Whenever an asset endures a hard sell-off, my interest is piqued. Exceptional values are frequently found after most investors head for the hills.
Today, I see an exceptional opportunity in silver. In fact, i think that silver is better than gold. For the past two years, selling has been relentless. Today, silver sells at a 50% discount to its multi-decade high of $49.80 an ounce set in April 2011.
But price doesn’t automatically translate into a good value. I find silver attractive because of its low price relative to my bullish long-term outlook.
Why am I bullish on silver? Several reasons…
A key reason is that demand for silver’s “moneyness” will remain elevated. I say that because silver is a store of value. That’s an invaluable characteristic in this inflationary environment.
The Federal Reserve continues to pump new money into the economy. Each new dollar diminishes the value of each outstanding dollar. Once the Fed starts tapering, these dollars aren’t going away.
Perhaps more importantly, banks have $1.8 trillion in excess reserves (banks usually carry no excess reserves) on deposit with the Fed. These reserves are a source of loanable funds, which can lead to new money production many times beyond the actual reserve account.
Silver, therefore, will continue to hold demand as store of value.
If you agree with my outlook, you’re probably wondering why I recommend silver instead of gold? After all, gold also has “moneyness” and is used as a store of value. And it too has experienced a hard sell-off.

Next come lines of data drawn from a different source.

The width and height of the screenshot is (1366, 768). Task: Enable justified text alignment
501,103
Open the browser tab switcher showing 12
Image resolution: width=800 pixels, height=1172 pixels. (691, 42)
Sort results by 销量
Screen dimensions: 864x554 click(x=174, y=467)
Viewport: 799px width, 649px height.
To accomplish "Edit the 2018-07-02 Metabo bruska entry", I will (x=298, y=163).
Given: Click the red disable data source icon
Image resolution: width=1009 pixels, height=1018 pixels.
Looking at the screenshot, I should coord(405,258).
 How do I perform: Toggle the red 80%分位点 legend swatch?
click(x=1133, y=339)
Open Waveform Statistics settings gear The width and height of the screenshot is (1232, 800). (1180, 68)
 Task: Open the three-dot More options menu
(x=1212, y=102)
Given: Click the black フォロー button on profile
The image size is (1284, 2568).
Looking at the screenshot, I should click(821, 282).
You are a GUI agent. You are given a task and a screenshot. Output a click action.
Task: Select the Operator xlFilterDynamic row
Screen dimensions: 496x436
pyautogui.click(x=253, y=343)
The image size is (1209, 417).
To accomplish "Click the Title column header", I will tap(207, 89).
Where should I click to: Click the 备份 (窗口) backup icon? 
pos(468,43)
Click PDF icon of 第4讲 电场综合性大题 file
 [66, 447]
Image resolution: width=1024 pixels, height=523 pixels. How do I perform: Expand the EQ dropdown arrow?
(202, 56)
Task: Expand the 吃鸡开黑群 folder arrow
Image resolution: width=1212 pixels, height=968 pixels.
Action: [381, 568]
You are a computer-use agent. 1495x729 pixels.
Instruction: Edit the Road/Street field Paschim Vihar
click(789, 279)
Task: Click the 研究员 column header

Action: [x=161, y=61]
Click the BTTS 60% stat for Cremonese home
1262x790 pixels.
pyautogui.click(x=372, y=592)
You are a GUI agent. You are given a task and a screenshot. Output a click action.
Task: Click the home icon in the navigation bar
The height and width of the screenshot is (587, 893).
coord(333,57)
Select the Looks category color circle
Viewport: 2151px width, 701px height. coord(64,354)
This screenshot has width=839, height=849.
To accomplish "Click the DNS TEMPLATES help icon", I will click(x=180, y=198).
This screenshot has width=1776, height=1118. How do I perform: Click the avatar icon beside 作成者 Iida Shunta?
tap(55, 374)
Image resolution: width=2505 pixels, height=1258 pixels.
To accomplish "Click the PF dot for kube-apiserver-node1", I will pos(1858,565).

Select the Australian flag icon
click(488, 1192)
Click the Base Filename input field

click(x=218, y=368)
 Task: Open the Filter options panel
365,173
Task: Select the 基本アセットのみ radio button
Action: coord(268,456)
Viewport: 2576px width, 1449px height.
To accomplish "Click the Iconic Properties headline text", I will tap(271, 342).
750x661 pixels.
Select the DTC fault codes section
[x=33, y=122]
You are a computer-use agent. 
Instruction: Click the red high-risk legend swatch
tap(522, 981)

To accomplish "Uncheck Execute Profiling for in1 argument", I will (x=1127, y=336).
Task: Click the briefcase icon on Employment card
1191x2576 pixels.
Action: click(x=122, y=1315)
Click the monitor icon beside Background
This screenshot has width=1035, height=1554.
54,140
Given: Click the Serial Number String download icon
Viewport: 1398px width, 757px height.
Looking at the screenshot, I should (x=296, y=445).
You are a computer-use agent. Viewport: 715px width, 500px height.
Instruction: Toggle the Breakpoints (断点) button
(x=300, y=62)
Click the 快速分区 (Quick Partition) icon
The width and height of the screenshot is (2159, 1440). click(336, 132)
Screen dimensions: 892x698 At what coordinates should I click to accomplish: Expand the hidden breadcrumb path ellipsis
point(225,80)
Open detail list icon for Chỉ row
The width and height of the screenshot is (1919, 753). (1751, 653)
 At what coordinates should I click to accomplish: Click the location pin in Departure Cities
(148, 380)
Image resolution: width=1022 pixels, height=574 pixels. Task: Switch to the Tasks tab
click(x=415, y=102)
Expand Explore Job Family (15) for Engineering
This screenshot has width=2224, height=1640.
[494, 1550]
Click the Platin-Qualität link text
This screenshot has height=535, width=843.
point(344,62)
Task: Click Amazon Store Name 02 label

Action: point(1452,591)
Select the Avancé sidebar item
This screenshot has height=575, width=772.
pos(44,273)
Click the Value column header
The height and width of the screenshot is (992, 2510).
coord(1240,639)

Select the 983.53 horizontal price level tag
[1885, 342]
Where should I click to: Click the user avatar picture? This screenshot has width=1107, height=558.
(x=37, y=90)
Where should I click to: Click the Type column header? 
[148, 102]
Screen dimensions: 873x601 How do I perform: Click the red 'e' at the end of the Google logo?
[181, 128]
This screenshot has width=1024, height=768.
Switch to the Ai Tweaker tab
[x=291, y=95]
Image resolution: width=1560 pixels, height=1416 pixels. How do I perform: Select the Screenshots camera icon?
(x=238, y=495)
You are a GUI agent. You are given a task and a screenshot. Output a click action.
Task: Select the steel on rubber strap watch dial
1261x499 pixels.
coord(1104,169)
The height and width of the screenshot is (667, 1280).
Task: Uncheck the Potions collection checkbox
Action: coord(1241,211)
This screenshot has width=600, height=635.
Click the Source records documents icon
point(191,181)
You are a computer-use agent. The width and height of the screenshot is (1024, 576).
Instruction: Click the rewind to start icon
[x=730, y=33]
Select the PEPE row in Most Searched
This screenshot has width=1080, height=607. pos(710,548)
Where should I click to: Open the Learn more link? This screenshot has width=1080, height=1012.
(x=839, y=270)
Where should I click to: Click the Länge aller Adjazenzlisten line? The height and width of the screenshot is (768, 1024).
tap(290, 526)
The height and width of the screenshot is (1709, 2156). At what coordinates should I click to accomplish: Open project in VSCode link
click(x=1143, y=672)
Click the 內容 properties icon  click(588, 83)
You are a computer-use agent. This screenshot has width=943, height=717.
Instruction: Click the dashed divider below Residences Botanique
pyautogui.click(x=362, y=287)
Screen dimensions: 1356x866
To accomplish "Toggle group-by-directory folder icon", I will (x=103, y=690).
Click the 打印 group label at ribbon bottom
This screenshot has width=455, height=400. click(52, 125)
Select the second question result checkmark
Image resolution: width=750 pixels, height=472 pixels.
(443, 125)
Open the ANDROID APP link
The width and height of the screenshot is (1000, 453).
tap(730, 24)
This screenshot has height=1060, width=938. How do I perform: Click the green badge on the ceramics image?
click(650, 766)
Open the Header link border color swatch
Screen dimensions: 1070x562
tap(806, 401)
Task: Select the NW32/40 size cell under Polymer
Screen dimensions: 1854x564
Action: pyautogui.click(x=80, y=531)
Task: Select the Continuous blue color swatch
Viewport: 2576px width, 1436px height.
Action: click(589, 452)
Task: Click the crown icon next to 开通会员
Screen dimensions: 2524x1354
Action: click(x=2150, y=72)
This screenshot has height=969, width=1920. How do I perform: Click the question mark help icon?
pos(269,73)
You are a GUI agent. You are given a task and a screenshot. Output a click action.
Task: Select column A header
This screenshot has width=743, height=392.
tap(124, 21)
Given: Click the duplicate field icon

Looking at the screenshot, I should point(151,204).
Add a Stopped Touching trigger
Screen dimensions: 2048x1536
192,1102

I prefer silver for two key reasons.
First, the sell-off in gold has been less small. Sure, gold is down around 27% from its all-time high of $1,921 an ounce. Yet silver has plunged 50%.
In addition, the gold-to-silver ratio remains elevated at 58. That means it takes 58 ounces of silver to buy one ounce of gold. The average long-term range is between 65 and 45, making silver is the better value today.
And second, silver offers an option on economic growth. Unlike gold, silver is an important commercial metal.
Of all metals, silver conducts heat and electricity best, making it ideal for use in high-performance electronics. As a result, silver is finding its way into more computer and cell phone components.
In addition to electronics, silver’s use in solar panels is increasing at a rapid pace. In 1999, solar technologies used virtually no silver. Yet last year, solar consumed more than 60 million troy ounces. Consumption is projected to increase annually to 80-to-100 million troy ounces over the next decade.
Silver is also gaining popularity as an anti-bacterial agent. As bacteria grow increasingly resistant to medications and new pathogens invade hospitals, more pharmaceutical companies are turning to silver.
Silver demand in industrial applications will pick up when economic growth picks up.
Silver Demand By Use
Source: Reuters/GFMS
So the long-term silver outlook is positive, but there are near-term difficulties. After all, an asset doesn’t lose 50% of its value if something isn’t amiss.
Something is amiss. Last year, silver demand was down in all fabrication categories – coins, silverware, jewelry, photography, and industrial. At the same time, silver supply increased 4%.
The reason for the decline was a global economic slowdown. Data from the World Silver Survey show overall silver demand for industry, jewelry, photography, silverware, and coins fell 7% last year.
Economic growth remains sluggish today, so silver demand remains subdued. At the same time, silver production is expected to rise. Forecasts from Reuters/GFMS show silver production exceeding 25,000 tonnes, an increase of 1.6%.
Today, I believe the low demand for silver is appropriately reflected in the price. After all, that’s why silver has fallen 50% from its highs. Demand for silver will return, and when it does, the price will rally.
The iShares Silver Trust (NYSE: SLV) is an ETF that tracks the price of silver. It’s an easy and low cost way for investors to add exposure to silver in any brokerage account.